J'ai eu assez. J'halte pour le souffle.
Chaque manire finit, chaque route, fils de chaque sentier piton enfin la colline-crte-alors tu retrace vos tapes, ou trouve la mme pente de l'autre ct, prcipit.
J'ai eu des assez-frontire-roses, clou de girofle-roses, cirer-lis, herbes, doux-cresson.
O pour un certain swish pointu d'une branche-l n'est aucun parfum de rsine dans cet endroit, aucun got de la frontire d'corce, des mauvaises herbes brutes, aromatique, astringente-seulement sur la frontire des roses parfums.
As-tu vu le fruit sous la couverture qui a voulu des lumire-poires wadded en tissu, protg contre le gel, melons, presque mr, touffs en paille ?
Pourquoi pas laisser les poires s'accrocher la branche vide ? Tout votre cajoler fera seulement un amer fruit-les a laisses s'accrochent, mrissent d'elles-mmes, examinent leur propre valeur, pinc, ratatine par le gel, pour tomber enfin mais loyalement avec un manteau roux.
Ou melon-le laisser pour blanchir le jaune dans la lumire d'hiver, au got pre gal au got-il est meilleur au got du gel-le exquis gel-que de l'ouate et de l'herbe morte.

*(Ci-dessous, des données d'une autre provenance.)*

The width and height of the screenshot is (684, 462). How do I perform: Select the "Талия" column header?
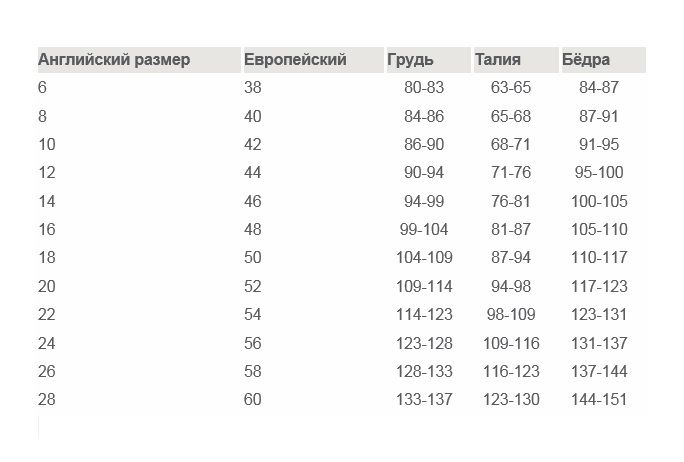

Pour cette beaut, la beaut sans force, obstrue hors de la vie. Je veux que le vent se casse, disperser ces rose-tiges, rupture outre de leurs ttes pices, les jeter environ avec des morts laisser-carte les chemins avec des brindilles, membres interrompus, trane de grandes branches de pin, lances d'une certaine droite en bois lointaine travers la melon-pice rapporte, poire de coupure et coing-laisse des moiti-arbres, dchir, tordus mais montrer le combat tait vaillant.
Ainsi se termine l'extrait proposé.